### To do
The answer should consist solely of the lines from the first one below through the line containing "Task: Click the word", copied exactly.

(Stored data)

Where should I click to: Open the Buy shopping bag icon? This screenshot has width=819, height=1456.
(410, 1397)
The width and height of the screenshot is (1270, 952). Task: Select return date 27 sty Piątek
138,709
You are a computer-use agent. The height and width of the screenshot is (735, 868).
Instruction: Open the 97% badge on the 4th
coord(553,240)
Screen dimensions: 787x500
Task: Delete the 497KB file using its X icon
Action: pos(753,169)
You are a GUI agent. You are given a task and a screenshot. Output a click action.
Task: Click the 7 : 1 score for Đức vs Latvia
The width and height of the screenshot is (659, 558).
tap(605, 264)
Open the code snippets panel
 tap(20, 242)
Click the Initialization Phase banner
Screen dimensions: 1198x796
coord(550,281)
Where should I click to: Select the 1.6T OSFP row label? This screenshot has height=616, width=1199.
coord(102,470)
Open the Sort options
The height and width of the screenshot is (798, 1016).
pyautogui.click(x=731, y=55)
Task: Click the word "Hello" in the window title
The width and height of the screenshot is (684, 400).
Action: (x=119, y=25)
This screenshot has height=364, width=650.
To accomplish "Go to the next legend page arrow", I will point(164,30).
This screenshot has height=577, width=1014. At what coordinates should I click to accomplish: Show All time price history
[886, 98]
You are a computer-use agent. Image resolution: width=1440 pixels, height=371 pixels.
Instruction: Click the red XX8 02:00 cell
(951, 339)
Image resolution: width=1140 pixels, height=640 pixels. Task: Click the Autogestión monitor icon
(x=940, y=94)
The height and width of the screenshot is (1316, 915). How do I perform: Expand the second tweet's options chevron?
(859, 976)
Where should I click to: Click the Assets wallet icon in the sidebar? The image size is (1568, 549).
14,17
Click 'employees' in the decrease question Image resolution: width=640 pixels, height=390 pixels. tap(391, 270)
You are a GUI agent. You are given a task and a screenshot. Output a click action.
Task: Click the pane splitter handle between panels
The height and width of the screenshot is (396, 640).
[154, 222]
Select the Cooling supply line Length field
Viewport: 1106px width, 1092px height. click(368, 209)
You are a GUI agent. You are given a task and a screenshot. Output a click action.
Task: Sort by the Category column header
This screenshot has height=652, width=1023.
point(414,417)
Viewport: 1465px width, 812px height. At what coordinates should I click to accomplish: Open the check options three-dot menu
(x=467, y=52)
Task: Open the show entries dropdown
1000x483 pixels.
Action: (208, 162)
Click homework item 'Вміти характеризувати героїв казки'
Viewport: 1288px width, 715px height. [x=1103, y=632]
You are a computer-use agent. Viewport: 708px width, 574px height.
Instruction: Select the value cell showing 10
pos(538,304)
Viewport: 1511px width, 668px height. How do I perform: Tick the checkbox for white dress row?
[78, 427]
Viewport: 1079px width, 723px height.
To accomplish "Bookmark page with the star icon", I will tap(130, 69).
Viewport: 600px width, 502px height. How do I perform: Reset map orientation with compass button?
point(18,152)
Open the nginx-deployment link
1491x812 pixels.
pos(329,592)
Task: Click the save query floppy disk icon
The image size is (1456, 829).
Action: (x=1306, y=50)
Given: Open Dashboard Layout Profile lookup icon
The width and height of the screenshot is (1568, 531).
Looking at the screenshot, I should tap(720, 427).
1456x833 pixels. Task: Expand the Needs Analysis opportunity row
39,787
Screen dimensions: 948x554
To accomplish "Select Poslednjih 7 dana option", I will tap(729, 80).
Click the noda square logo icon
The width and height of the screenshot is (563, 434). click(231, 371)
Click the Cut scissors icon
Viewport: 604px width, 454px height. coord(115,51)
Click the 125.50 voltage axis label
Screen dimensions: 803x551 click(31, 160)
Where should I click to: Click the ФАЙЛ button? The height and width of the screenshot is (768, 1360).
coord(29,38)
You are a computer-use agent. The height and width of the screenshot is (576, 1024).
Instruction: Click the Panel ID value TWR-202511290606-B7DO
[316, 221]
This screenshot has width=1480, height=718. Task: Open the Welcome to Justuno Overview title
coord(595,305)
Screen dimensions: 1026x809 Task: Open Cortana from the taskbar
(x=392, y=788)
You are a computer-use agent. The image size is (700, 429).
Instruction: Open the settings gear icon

### Answer
Where should I click to: Open the Buy shopping bag icon? This screenshot has width=819, height=1456.
(410, 1397)
The width and height of the screenshot is (1270, 952). Task: Select return date 27 sty Piątek
138,709
You are a computer-use agent. The height and width of the screenshot is (735, 868).
Instruction: Open the 97% badge on the 4th
coord(553,240)
Screen dimensions: 787x500
Task: Delete the 497KB file using its X icon
Action: pos(753,169)
You are a GUI agent. You are given a task and a screenshot. Output a click action.
Task: Click the 7 : 1 score for Đức vs Latvia
The width and height of the screenshot is (659, 558).
tap(605, 264)
Open the code snippets panel
 tap(20, 242)
Click the Initialization Phase banner
Screen dimensions: 1198x796
coord(550,281)
Where should I click to: Select the 1.6T OSFP row label? This screenshot has height=616, width=1199.
coord(102,470)
Open the Sort options
The height and width of the screenshot is (798, 1016).
pyautogui.click(x=731, y=55)
Task: Click the word "Hello" in the window title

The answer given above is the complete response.